Requirement:
Repeat the records below exactly. Omit the pictures.

Stored data entries:

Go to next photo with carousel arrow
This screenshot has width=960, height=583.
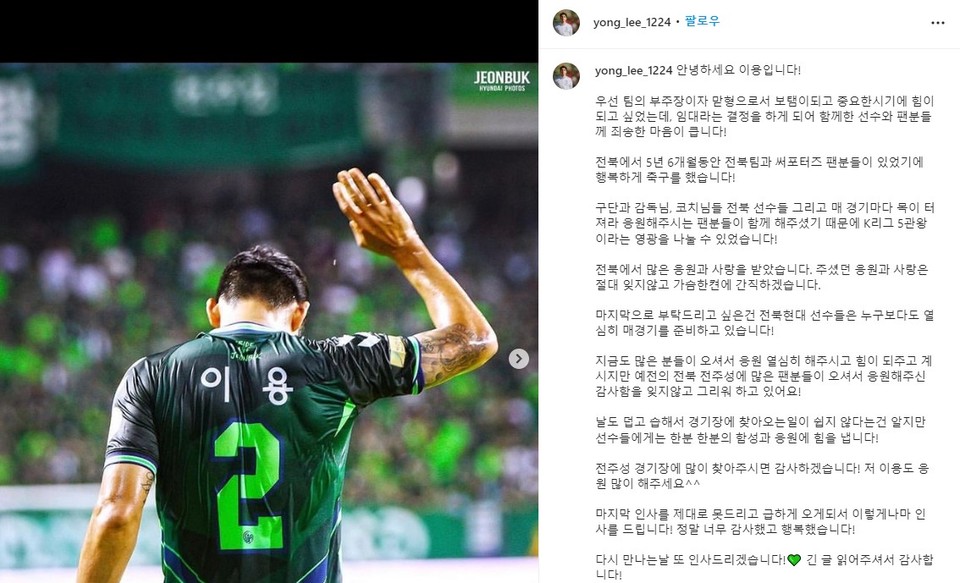point(519,359)
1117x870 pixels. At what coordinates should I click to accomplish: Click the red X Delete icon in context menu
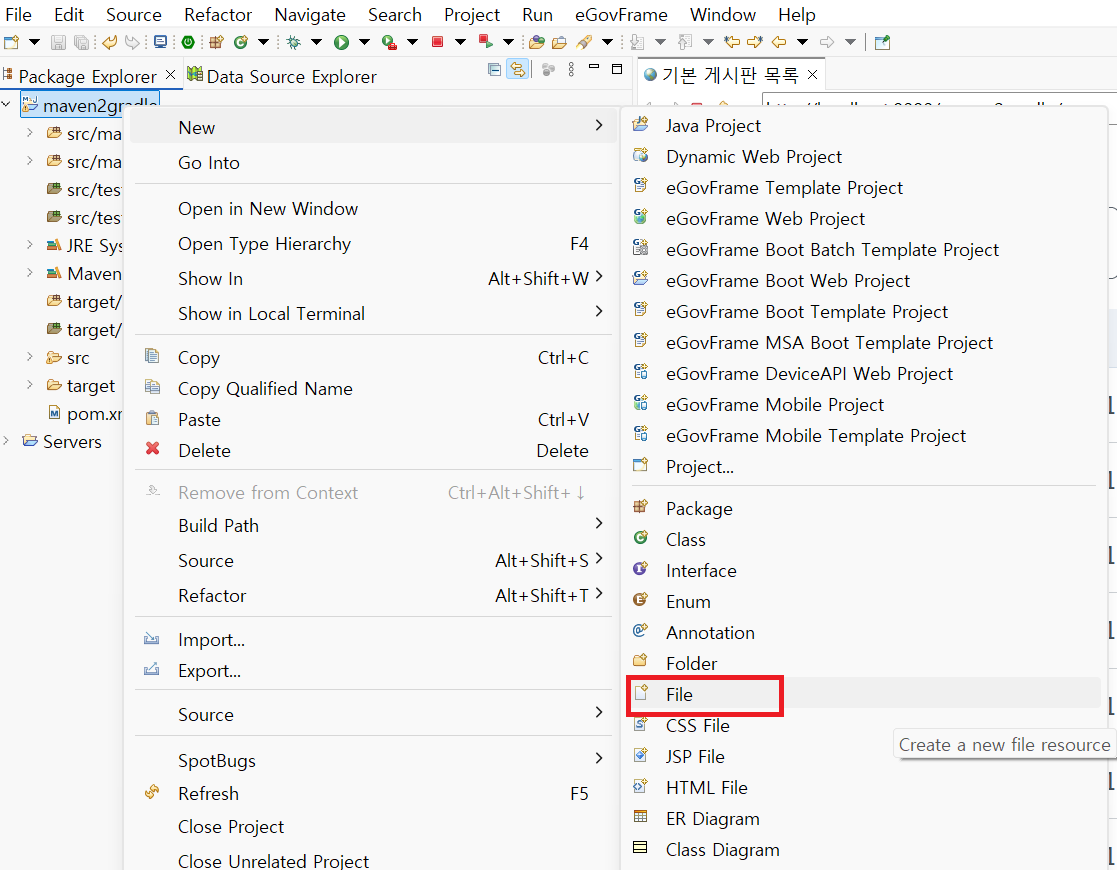153,450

Task response:
Go to next photo with carousel arrow
This screenshot has width=960, height=583.
point(519,359)
1117x870 pixels. At what coordinates should I click to accomplish: Click the red X Delete icon in context menu
153,450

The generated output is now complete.